Healthcare systems, payors, employers, individuals and other responsible parties will likely find this type of function helpful as they evaluate potential therapies and treatments for depression and anxiety. Additionally, the function can be used retrospectively to evaluate actual results for a population without needing additional data from other sources.

UK case study

UK Case Study

The SilverCloud® platform assesses users’ clinical outcomes (symptoms of depression and anxiety measured using the PHQ-9 and GAD-7) at various points in their mental health journeys. We used the mapping function on PHQ-9 and GAD-7 data (EQ-5D-5L crosswalk; Van Hout et al. 2012) to examine changes in QALYs for several customers. One such customer, a NHS Foundation Trust in the UK had 1,904 users in 2021 with a scorable engagement with SilverCloud® programmes (i.e., completion of two or more PHQ-9 and GAD-7 questionnaires during treatment). 

Pre-treatment PHQ-9 and GAD-7 scores predicted 1,204.25 QALYs, increasing to 1,319.85 QALYs post-treatment. This gain of 115.6 QALYs equates to a 0.061 QALY gain per patient. Assuming a £25,000 cost-effectiveness threshold (NICE, 2020a), the change in QALYs from pre to post SilverCloud® equated to a monetised gain of £1,518 per user (i.e. 0.061 QALYs * £25,000 = £1,518 per user, see figure). 

US case study

US Case Study

The SilverCloud® platform assesses users’ clinical outcomes (symptoms of depression and anxiety measured using the PHQ-9 and GAD-7) at various points in their mental health journeys. We used the mapping function on PHQ-9 and GAD-7 data (EQ-5D-5L US value set) to examine changes in QALYs for several customers. One such customer, a large provider organization had 1,096 users in 2021 with a scorable engagement with SilverCloud® (i.e., completion of two or more PHQ-9 and GAD-7 questionnaires during treatment). 
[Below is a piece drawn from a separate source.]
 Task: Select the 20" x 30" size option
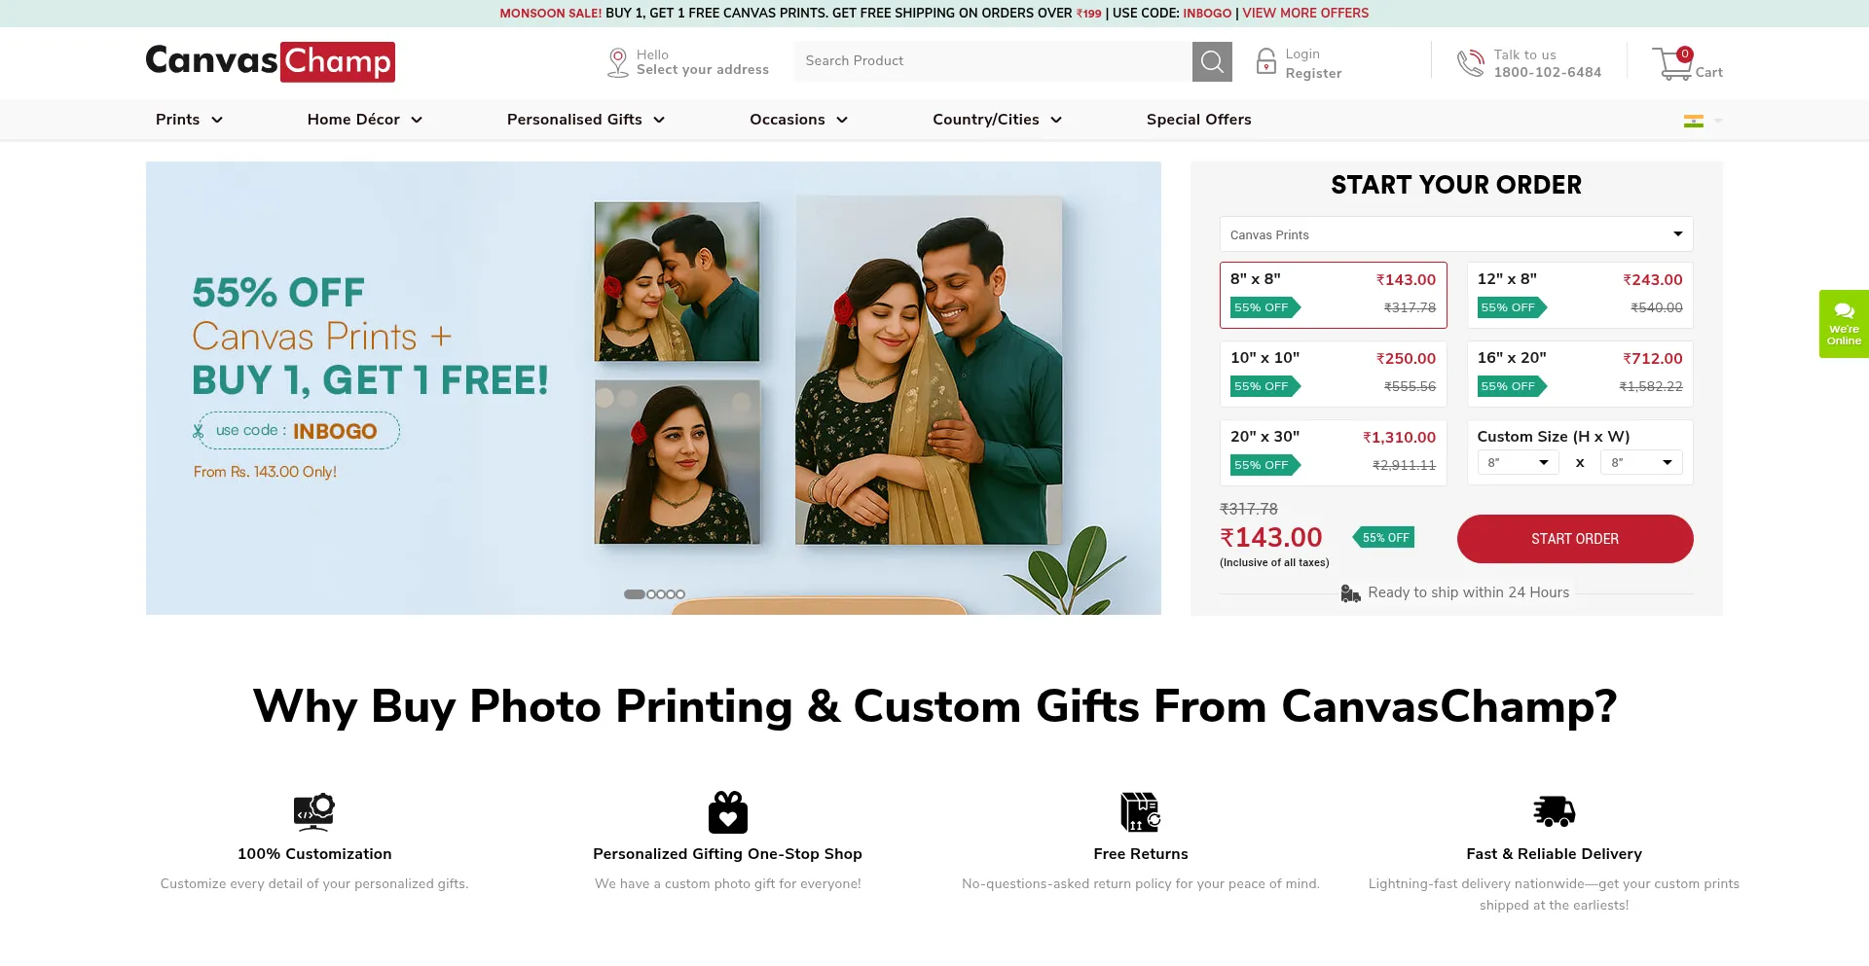tap(1333, 452)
Pre-treatment PHQ-9 and GAD-7 scores predicted 776.51 QALYs, increasing to 834.41 QALYs post-treatment. This gain of 57.90 QALYs equates to a 0.053 QALY gain per patient. Assuming a $50,000 willingness to pay threshold (ICER, 2022), the change in QALYs from the pre to post SilverCloud® equated to a return on investment of $2,650 per user (i.e. 0.053 QALYs * $50,000 = $2,650 per user, see figure).

Future plans

Amwell® will continue to use this mapping function to work with customers to understand the QALYs generated for their populations and the scale of economic impacts achieved. Further, future efforts will be undertaken to determine the relationships between QALYs and additional metrics, such as medical costs, within treated populations in order to understand the impact of cost-effective mental health treatment not only on the life of the individual, but the potential broader healthcare cost savings associated with improved mental wellbeing.



Bestsennyy, O., Gilbert, G., Harris, A., & Rost, J. (2021). Telehealth: a quarter-trillion-dollar post-COVID-19 reality. McKinsey & Company. 
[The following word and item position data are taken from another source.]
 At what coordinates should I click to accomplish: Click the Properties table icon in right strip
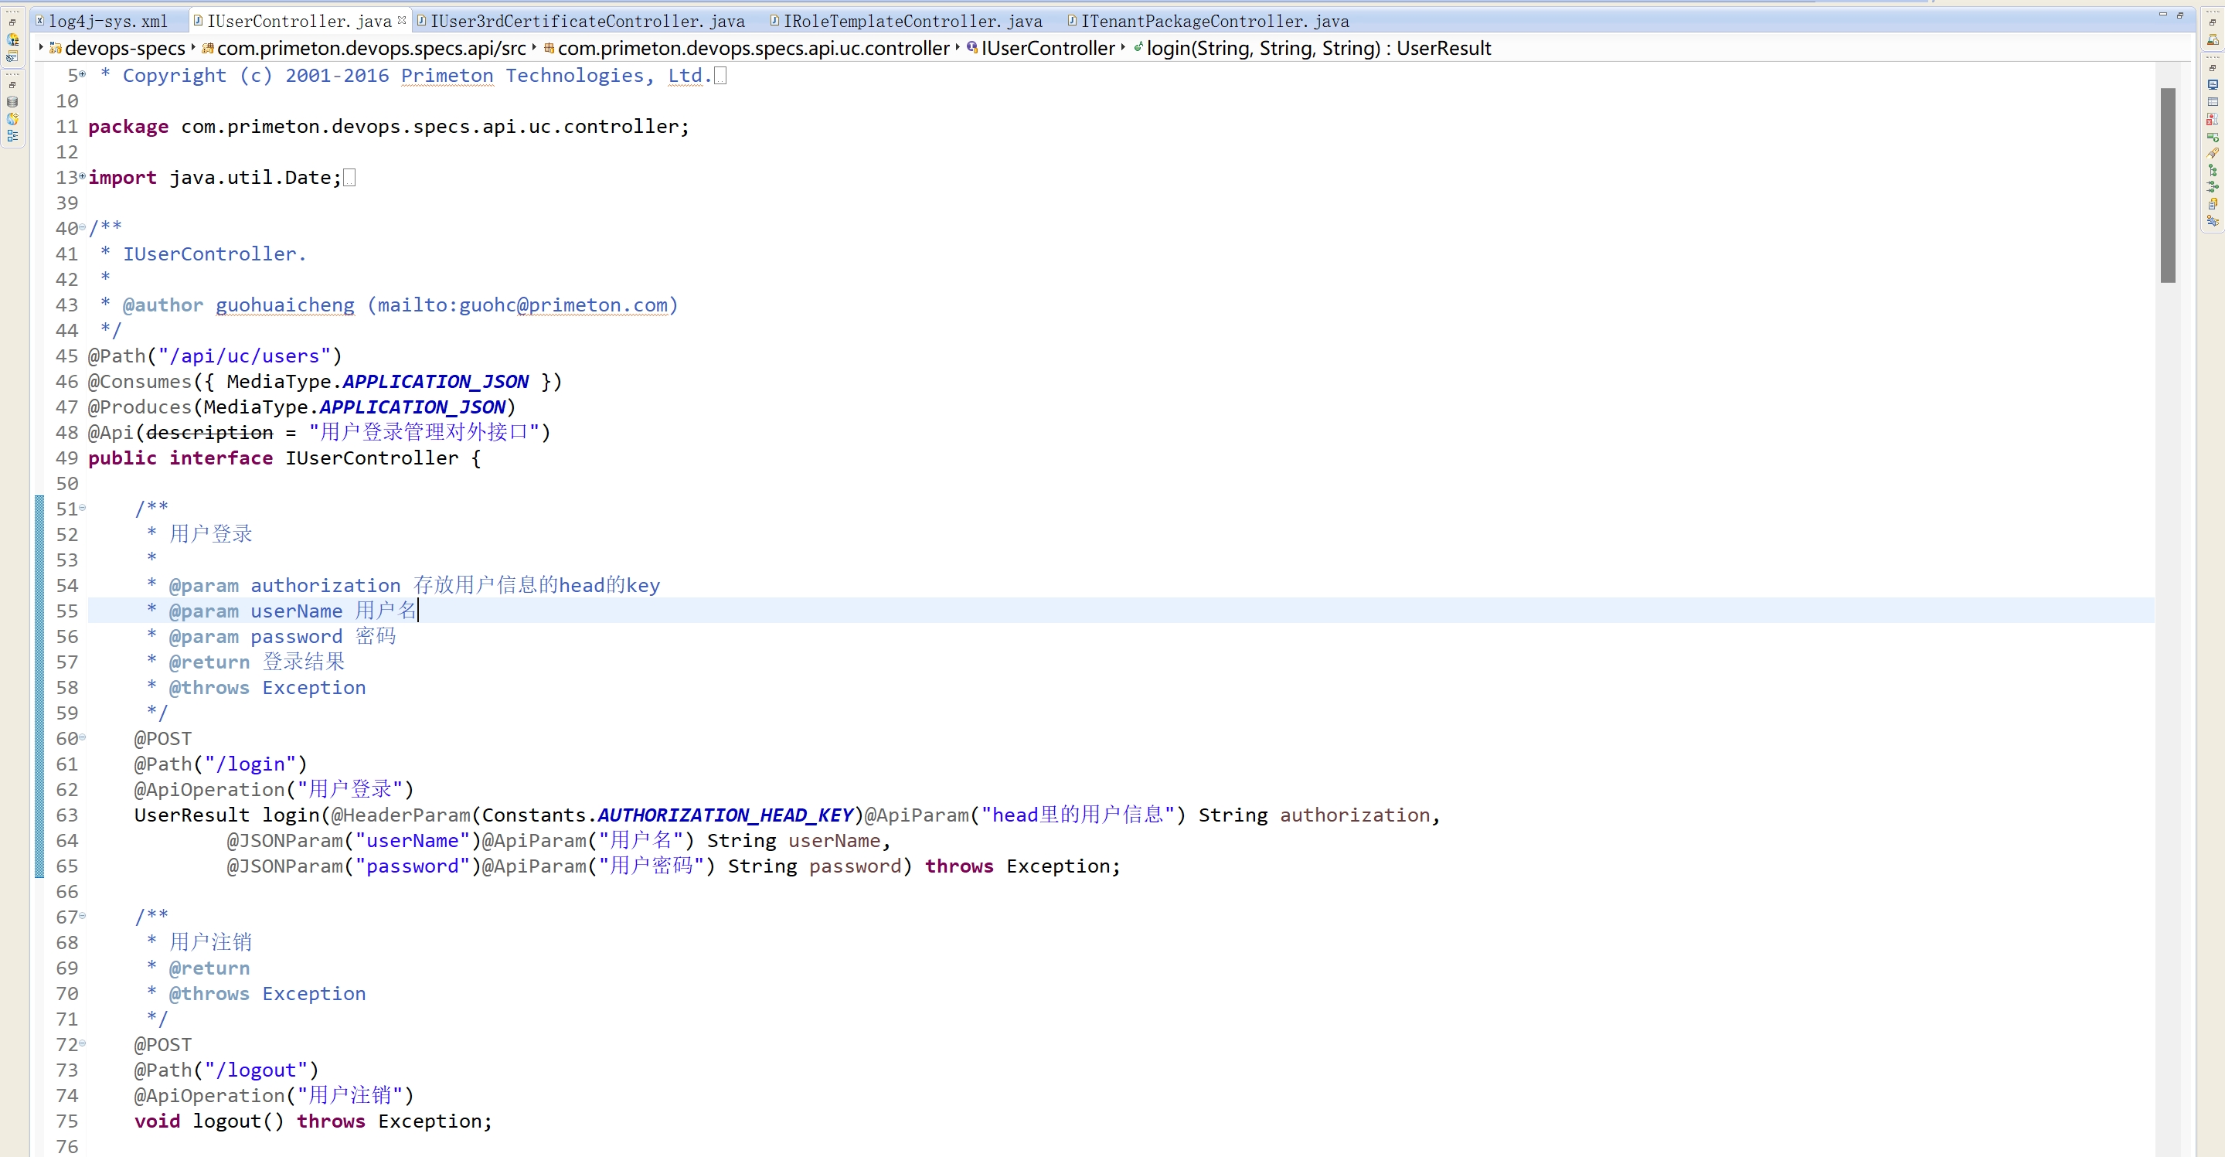(2213, 101)
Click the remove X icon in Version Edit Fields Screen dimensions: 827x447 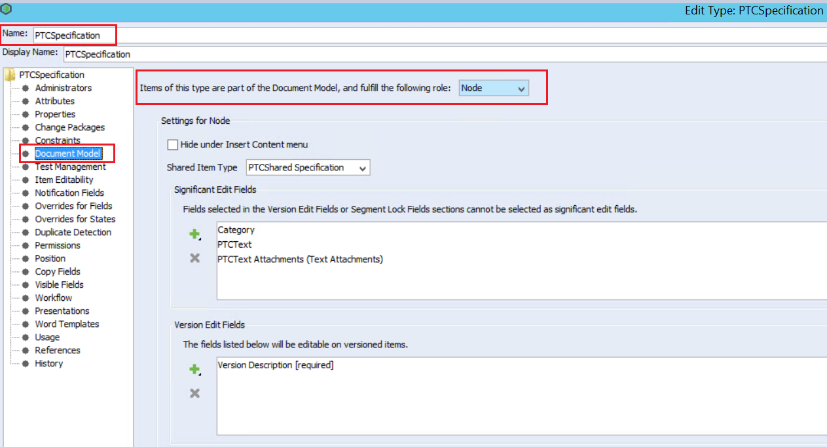coord(194,393)
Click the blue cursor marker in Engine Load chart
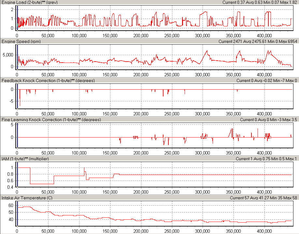 click(17, 18)
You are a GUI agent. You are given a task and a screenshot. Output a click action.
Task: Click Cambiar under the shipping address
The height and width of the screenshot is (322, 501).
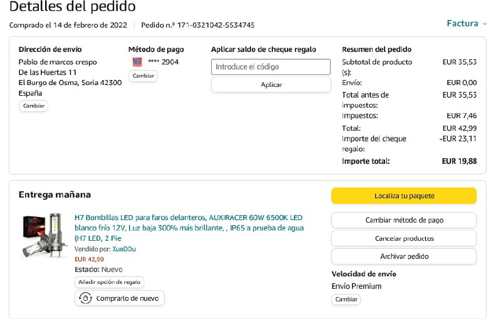[x=33, y=106]
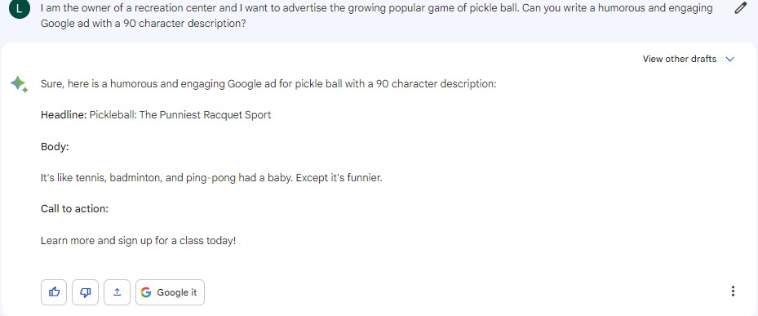Click the prompt's first line about recreation center
The width and height of the screenshot is (758, 316).
coord(377,8)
Donker, T., Blankers, M., Hedman, E., Ljotsson, B., Petrie, K., Christensen, H., Ljótsson, B., Petrie, K., & Christensen, H. (2015). Economic evaluations of Internet interventions for mental health: a systematic review. Psychological Medicine, 45(16), 3357–3376.

Franklin, M., & Alava Hernández , M. (2022). Enabling QALY estimation in mental health trials and care settings: mapping from the PHQ-9 and GAD-7 to the ReQoL-UI or EQ-5D-5L UK and US utility scores using mixture models. Paper Draft in Progress.
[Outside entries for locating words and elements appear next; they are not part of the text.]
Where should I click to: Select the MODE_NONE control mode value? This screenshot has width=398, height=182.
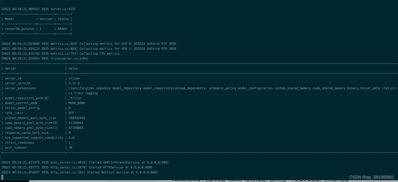click(77, 103)
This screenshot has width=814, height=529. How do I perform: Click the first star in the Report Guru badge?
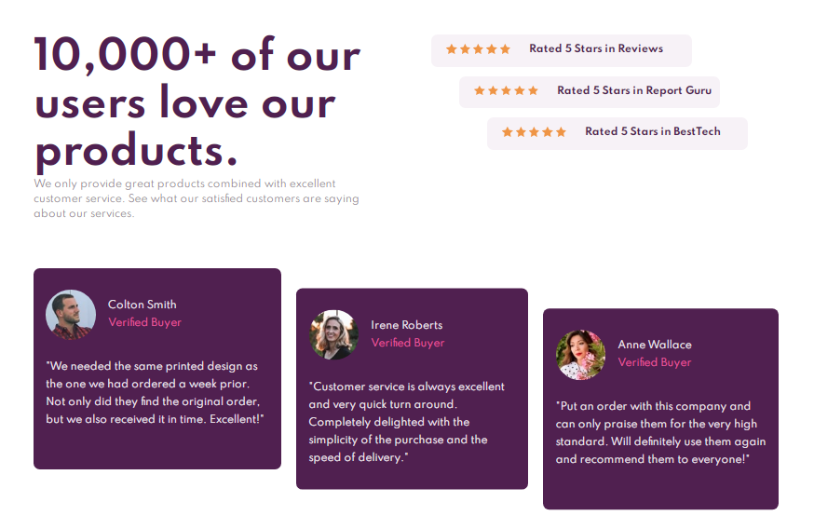(x=480, y=91)
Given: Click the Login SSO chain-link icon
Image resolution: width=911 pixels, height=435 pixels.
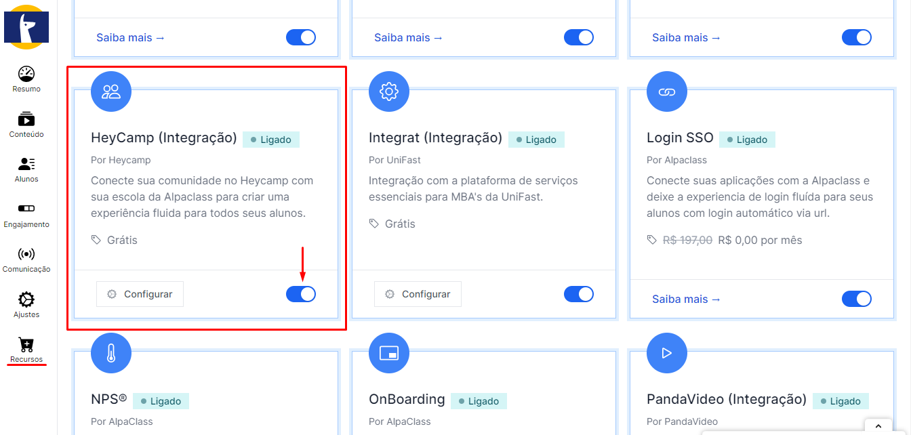Looking at the screenshot, I should point(667,91).
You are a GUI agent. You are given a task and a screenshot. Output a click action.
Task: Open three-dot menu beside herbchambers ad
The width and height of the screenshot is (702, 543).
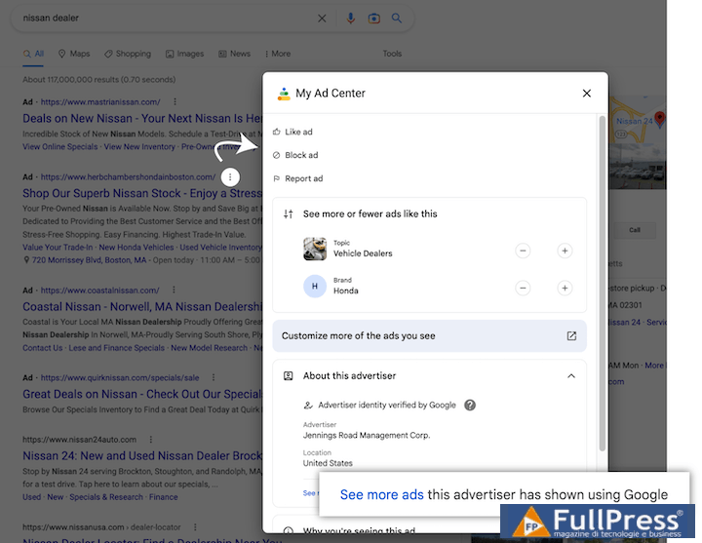coord(230,176)
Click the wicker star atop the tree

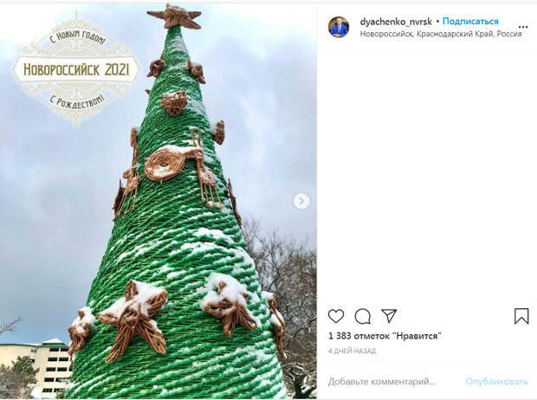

Keetharuth, A. D., Brazier, J., Connell, J., Bjorner, J. B., Carlton, J., Taylor Buck, E., Ricketts, T., McKendrick, K., Browne, J., Croudace, T., & Barkham, M. (2018). Recovering Quality of Life (ReQoL): a new generic self-reported outcome measure for use with people experiencing mental health difficulties. The British Journal of Psychiatry, 212(1), 42–49.

ICER. (2015). Institute for Clinical and Economic Review: Integrating Behavioral Health into Primary Care: A Technology Assessment.

ICER. (2022). Institute for Clinical and Economic Review: 2020-2023 Value Assessment Framework.

Massoudi, B., Holvast, F., Bockting, C. L. H., Burger, H., & Blanker, M. H. (2019). The effectiveness and cost-effectiveness of e-health interventions for depression and anxiety in primary care: A systematic review and meta-analysis. Journal of Affective Disorders, 245, 728–743.

Moshe, I., Terhorst, Y., Philippi, P., Domhardt, M., Cuijpers, P., Cristea, I., Pulkki-Råback, L., Baumeister, H., & Sander, L. B. (2021). Digital Interventions for the Treatment of Depression: A Meta-Analytic Review. In Psychological Bulletin (Vol. 147, Issue 8).

NICE. (2022a). Evidence standards framework for digital health technologies.

NICE. (2022b). Depression in adults: [B] Treatment of a new episode of depression. NICE guideline NG222

Paganini, S., Teigelkötter, W., Buntrock, C., & Baumeister, H. (2018). Economic evaluations of internet- and mobile-based interventions for the treatment and prevention of depression: A systematic review. Journal of Affective Disorders, 225, 733–755.

Pauley, D., Cuijpers, P., Papola, D., Miguel, C., & Karyotaki, E. (2021). Two decades of digital interventions for anxiety disorders: A systematic review and meta-analysis of treatment effectiveness. Psychological Medicine.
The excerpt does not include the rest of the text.